Ok, so why trust what I' saying in this article? Well, maybe you shouldn't trust 100% of the things I say, because I, too am still learning. But I never will claim to know everything, and I won't be right all the time -- but I won't pretend to. I've taken nutrition classes and done nutrition research at Vanderbilt University, and I'm a current medical student -- and this experience has taught me that I'll be learning all there is to know about health for the rest of my life, and still never get there. There's just so much that science doesn't know about the human body, and they're really are no 100% "true experts", even certified MD's and PhD's. We just don't know everything yet in science.

Ok, so how can you tell if the article you're reading is full of false or unsupported information?

 How to spot a lie in a health claim: 5 simple tips

My 5 Simple Tips:

  1. Who is writing the article? Is it a doctor, a licensed nutritionist, a certified personal trainer? Or a self-appointed expert? Someone blogging about "what works for them"? Or worse, someone or some company trying to sell products? The only people you should really trust are academics or those who have done their research, and who have done it well (not the same thing!). It's not necessary for everything you read to have been written by an actual certified, practicing doctor, but it's definitely good if it is. There are other writers out there, like licensed RD's (registered dietitians), who know their stuff really well. I encourage wherever possible to read from sources that are either licensed or have done thorough, accurate research and have cited it appropriately. Which leads to my next point...
  2. Does it cite any actual scientific literature? If yes, bonus points. If no, be wary unless it's coming from a verified source like a physician or RD (and even then...). It's not always a "must" that the article cite literature. If it's coming from a reputable writer, then it could be legitimate. But if it's not, and they're making wild claims without backing them up by anything, click exit and stop reading.

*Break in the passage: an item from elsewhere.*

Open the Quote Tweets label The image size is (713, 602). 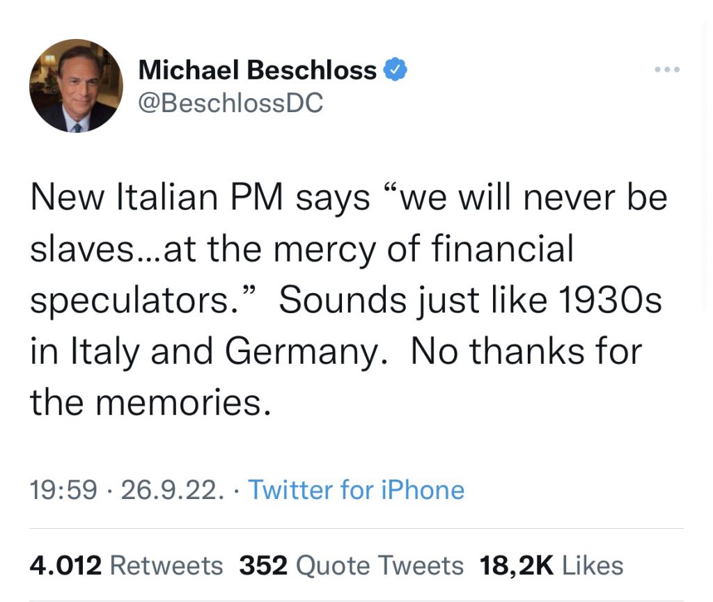pyautogui.click(x=379, y=566)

  3. What literature does it cite? Unfortunately, just because it cited some scientific article is not the golden ticket that everything is fact. Research studies are just that: studies. Experiments. And in that, they're extremely limited and sometimes not applicable to the world at large. For example: tabata. Everyone goes on and on wildly about how amazing tabata is: workout in only 20 minutes but get the workout of an hour! Burns all your fat away! Improves your endurance by 100%! Or something to that effect. But just a simple scroll through Pubmed, and you see that the Tabata experiment was limited, and didn't even study fat loss! So how can you be sure it will be good for that? Yet many are claiming that because of the decent results of the trial, this is a miracle workout. I'm not saying don't do Tabata. I'm just saying don't do Tabata and Tabata only, for 3 times a week and expect to be completely transformed after a month.

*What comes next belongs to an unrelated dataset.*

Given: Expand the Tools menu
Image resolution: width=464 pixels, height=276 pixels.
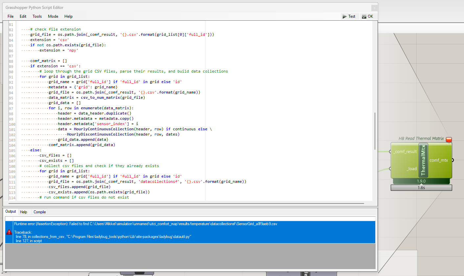Looking at the screenshot, I should [37, 16].
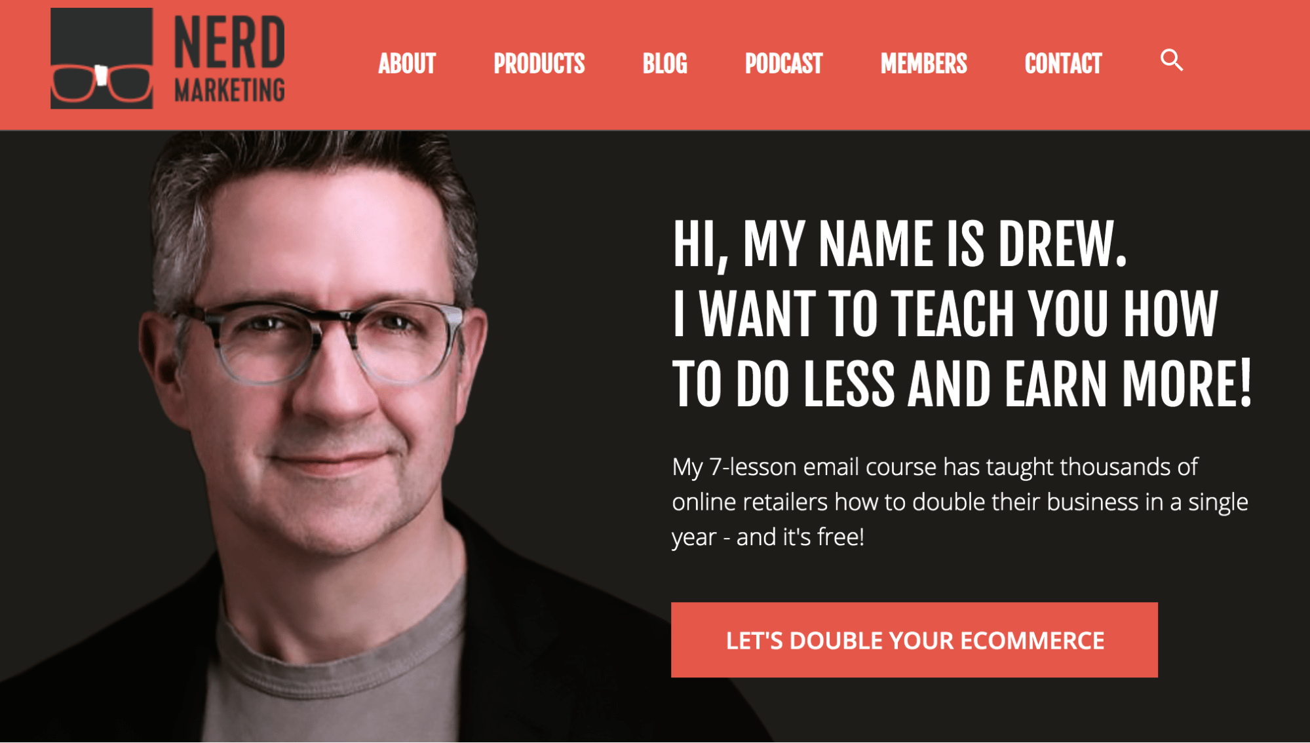Go to the Products menu item

[539, 64]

  4. Is there a conflicting claim? If you've just read some article about how coconut oil burns your body fat like crazy or something like that, look around. Does it combat some previously-held claim? Or does another, newer study perhaps counteract the one you just read? This is all over the place. One day, gluten is bad for us. The other, wheat is king. One second, we avoid butter, the next people are adding it into their coffee ("bulletproof coffee"?). What do you believe?! If you're seeing health claims like this, don't jump on the bandwagon. I love coconut oil. Like a lot. But I also 100% don't believe it will magically cure anything for me. It's a healthy oil, yes, but still an oil. Still high in fat, which means it's an unbalanced food. Which means you have it in moderation, and balance it with carbs & protein. There is no "miracle food" or "superfood" (gah, I hate that word). There is no quick fix or cure. 

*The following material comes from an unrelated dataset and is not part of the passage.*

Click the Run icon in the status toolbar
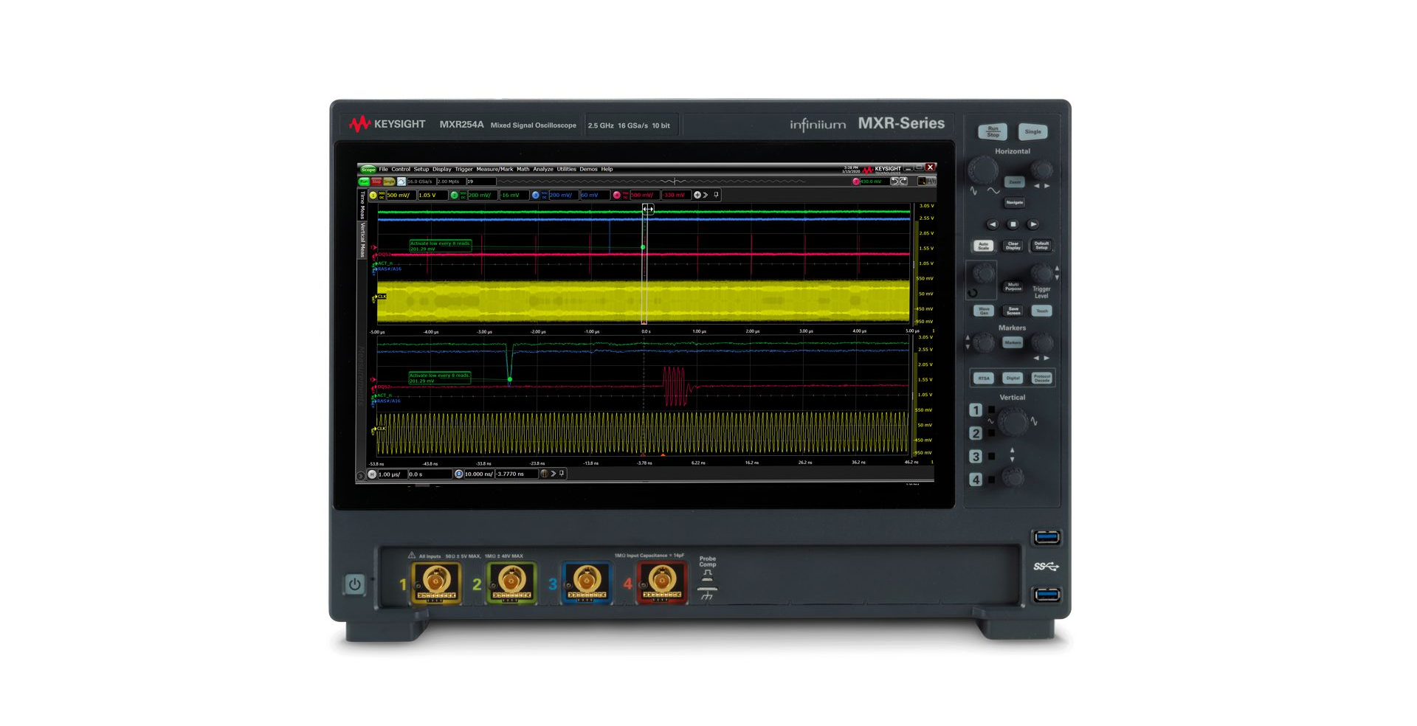The width and height of the screenshot is (1417, 726). coord(364,182)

  5. Does it sound too good to be true? It probably is. I've learned this the hard way. If you see articles that say "lose 10 pounds in 3 days" or "boost your energy, clear your skin, drop those last pounds", just don't engage. The author is liking trying to promote a product or program, and it's just not going to be worth your time. Extremism isn't the way; there is no all or nothing. No 3-day juice fast that will magically transform you, or miracle work out that sculpts you instantly. The best way to navigate the field of nutrition & health and fitness is common sense. It's the hard truth: You've got to eat right. Eat your veggies. Avoid processed foods and things you already know are bad for you. Workout out, and when you do, break a sweat and get your heart pounding. Vary the muscles you engage, mix up some cardio and weights. I know you want the quick fix; I know you want to eat what you want and be whatever image you're going for, but it doesn't work that way! If you're looking up health & fitness articles online, chances are you already know what you should be doing. Instead, tailor your research to inspiration to your common sense knowledge, and go from there!